TASK TO CARRY OUT: No pictures belong in the result; set down exactly the lines from the one containing "You are a computer-use agent." through the final line of the listing, and nothing more.

*** DATA FOR THIS TASK ***

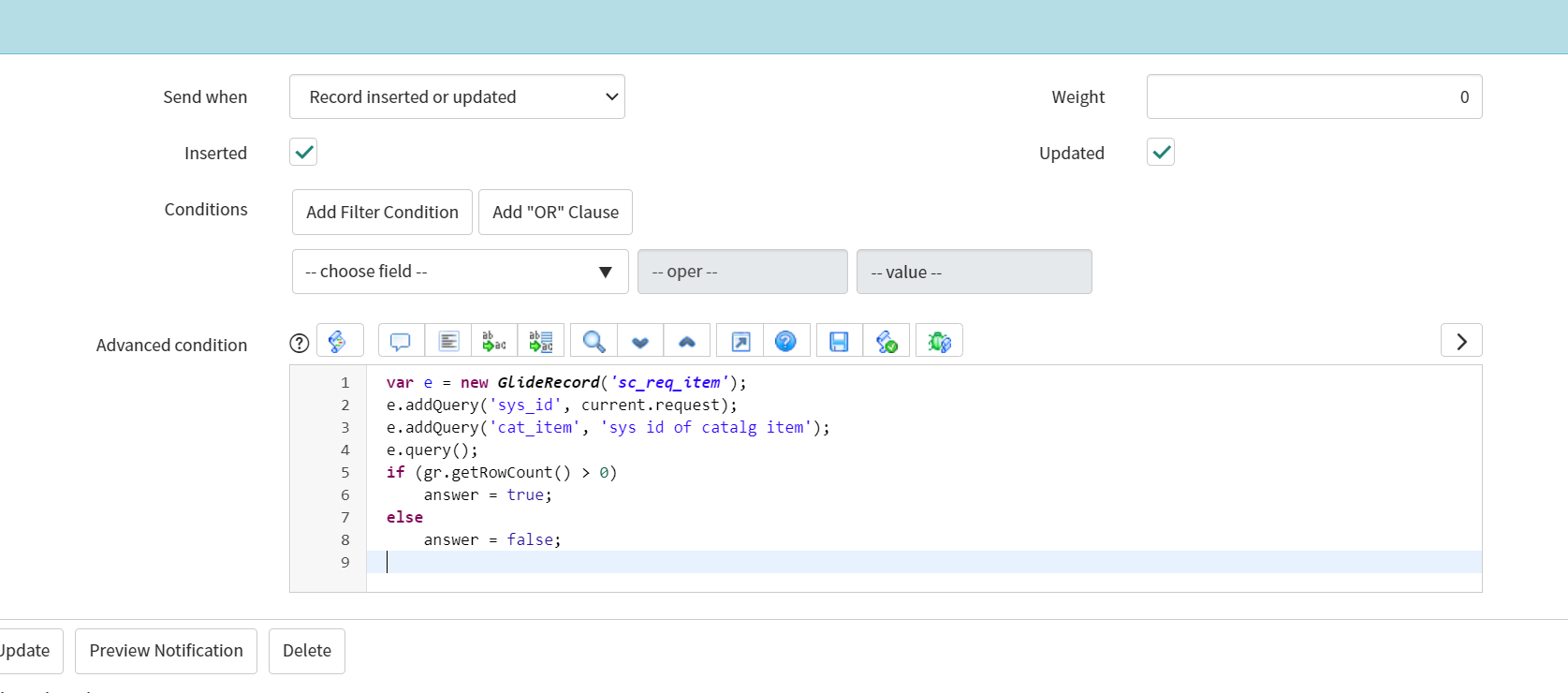Click the Add "OR" Clause button
This screenshot has height=693, width=1568.
coord(555,213)
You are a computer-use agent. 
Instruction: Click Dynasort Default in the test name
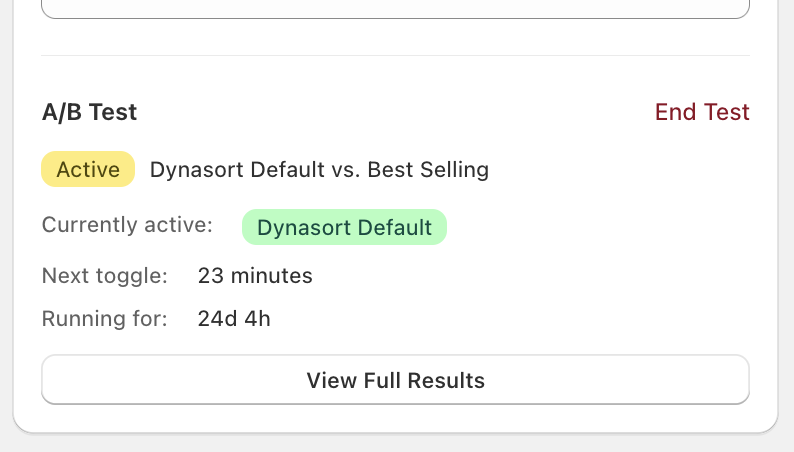coord(237,170)
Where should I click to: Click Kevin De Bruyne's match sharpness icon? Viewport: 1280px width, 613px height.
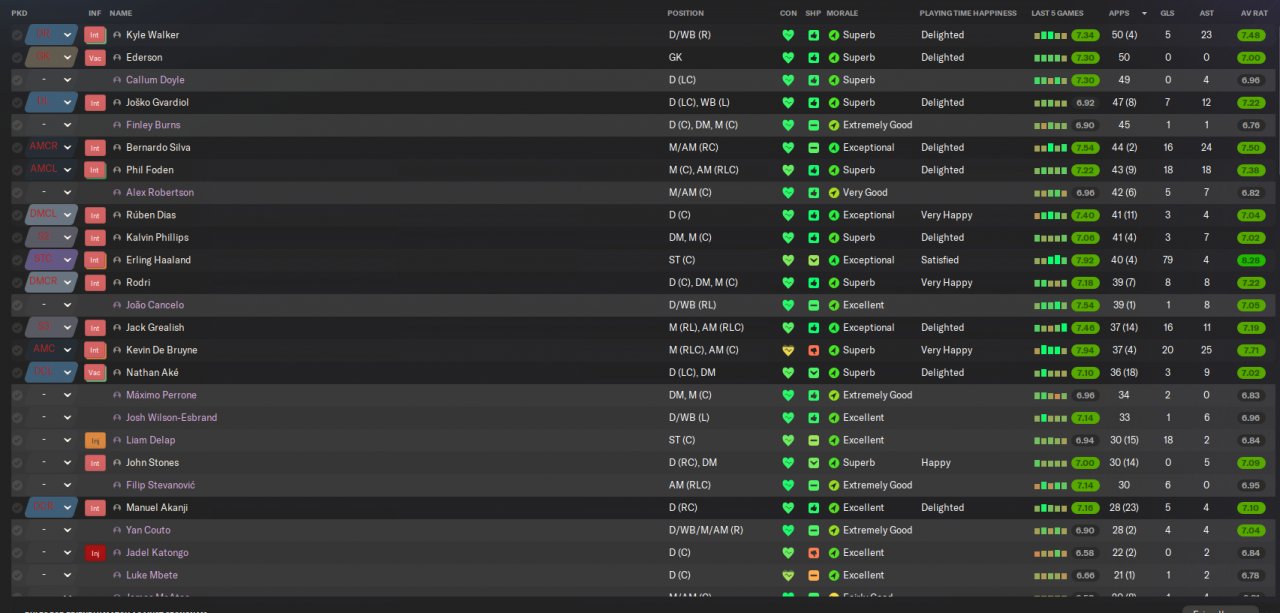coord(814,350)
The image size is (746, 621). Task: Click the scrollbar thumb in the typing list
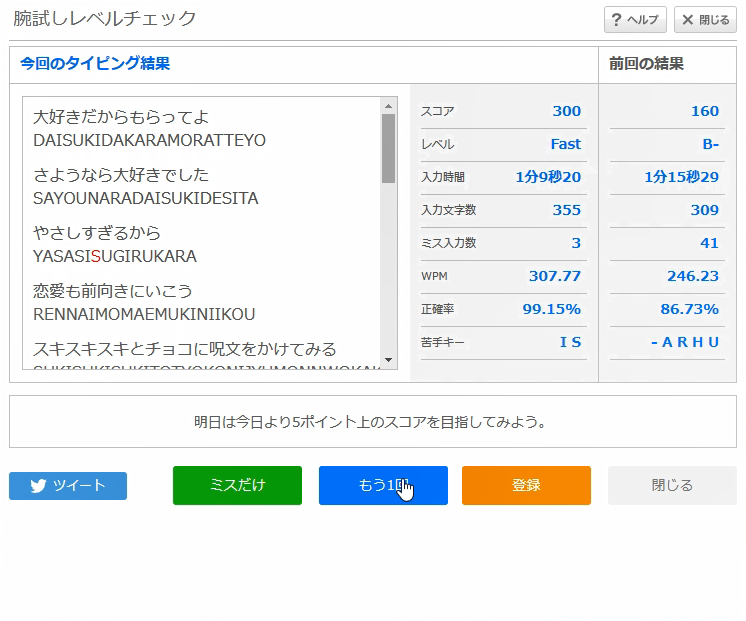(x=389, y=148)
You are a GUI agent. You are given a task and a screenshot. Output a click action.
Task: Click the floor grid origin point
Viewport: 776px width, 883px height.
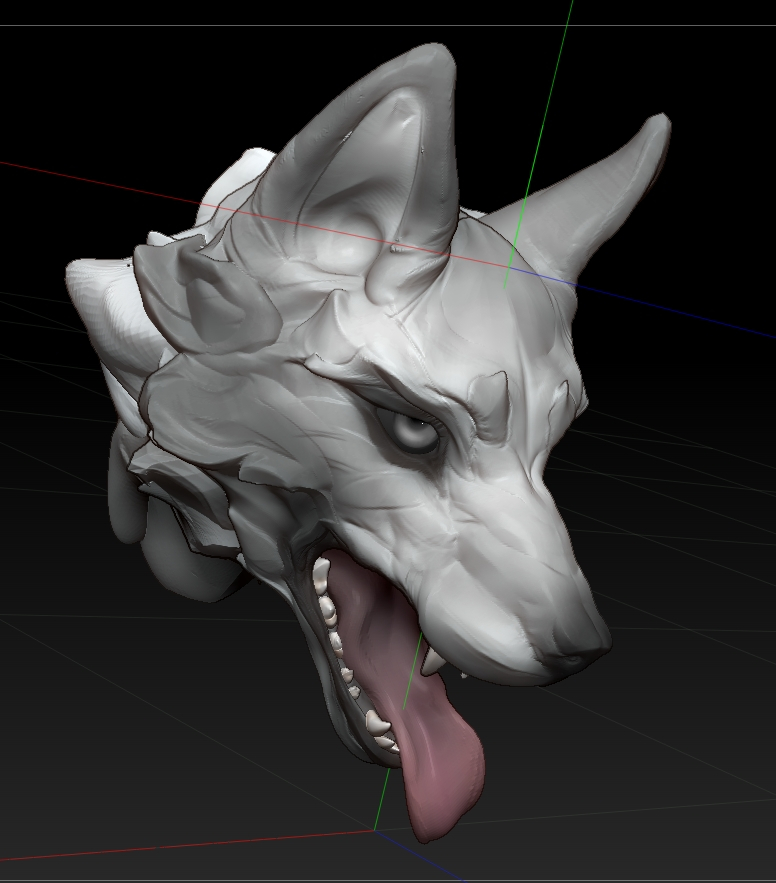click(375, 830)
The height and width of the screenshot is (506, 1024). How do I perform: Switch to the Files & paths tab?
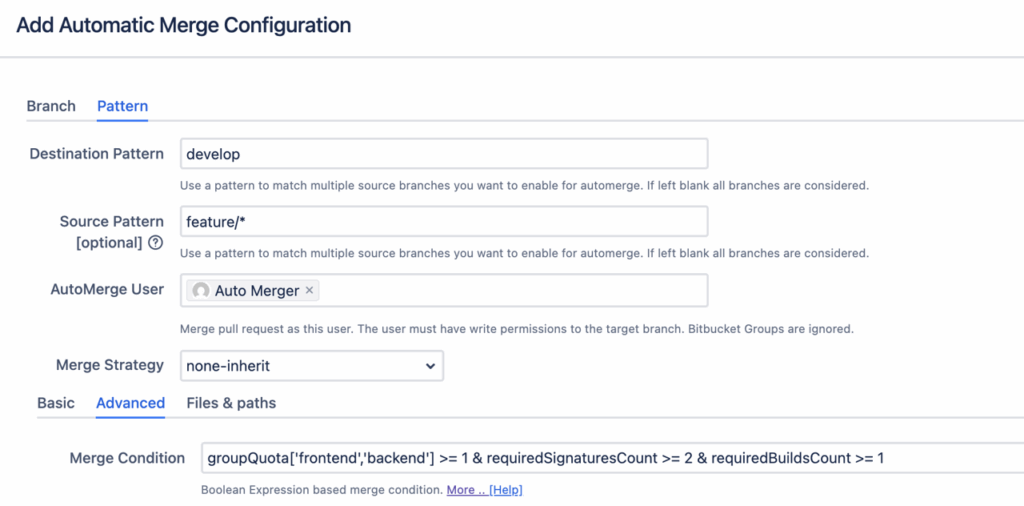[231, 403]
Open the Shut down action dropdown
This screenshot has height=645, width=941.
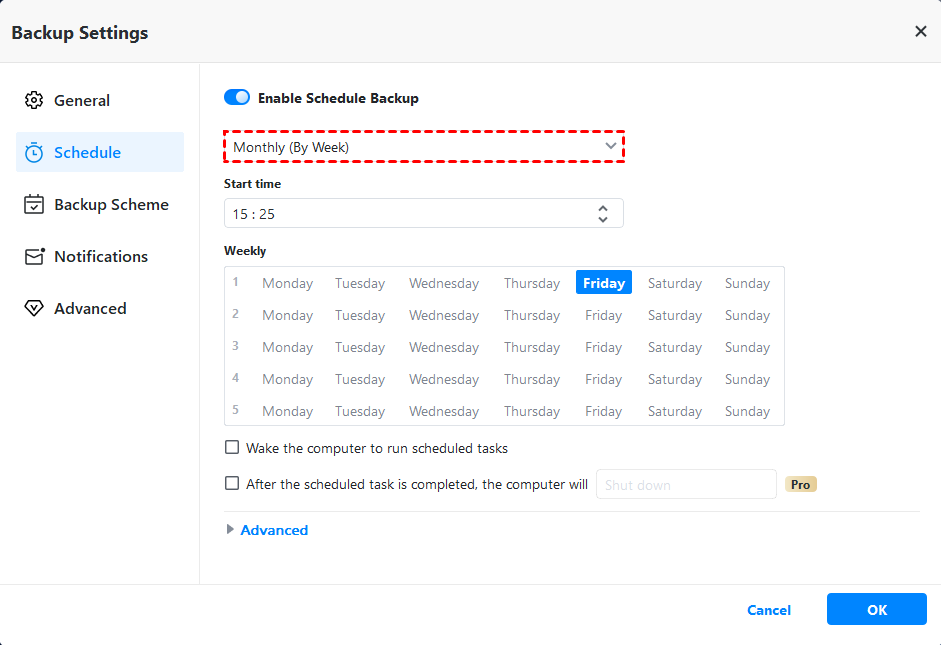pyautogui.click(x=686, y=484)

***

OUTPUT OF THE EXERCISE:
You are a computer-use agent. 
Instruction: Click Dynasort Default in the test name
coord(237,170)
Where should I click to: Click Kevin De Bruyne's match sharpness icon? Viewport: 1280px width, 613px height.
coord(814,350)
The image size is (746, 621). Task: Click the scrollbar thumb in the typing list
(x=389, y=148)
You are a GUI agent. You are given a task and a screenshot. Output a click action.
Task: Click the floor grid origin point
Viewport: 776px width, 883px height.
click(375, 830)
The height and width of the screenshot is (506, 1024). How do I perform: Switch to the Files & paths tab?
[231, 403]
Open the Shut down action dropdown
This screenshot has height=645, width=941.
pyautogui.click(x=686, y=484)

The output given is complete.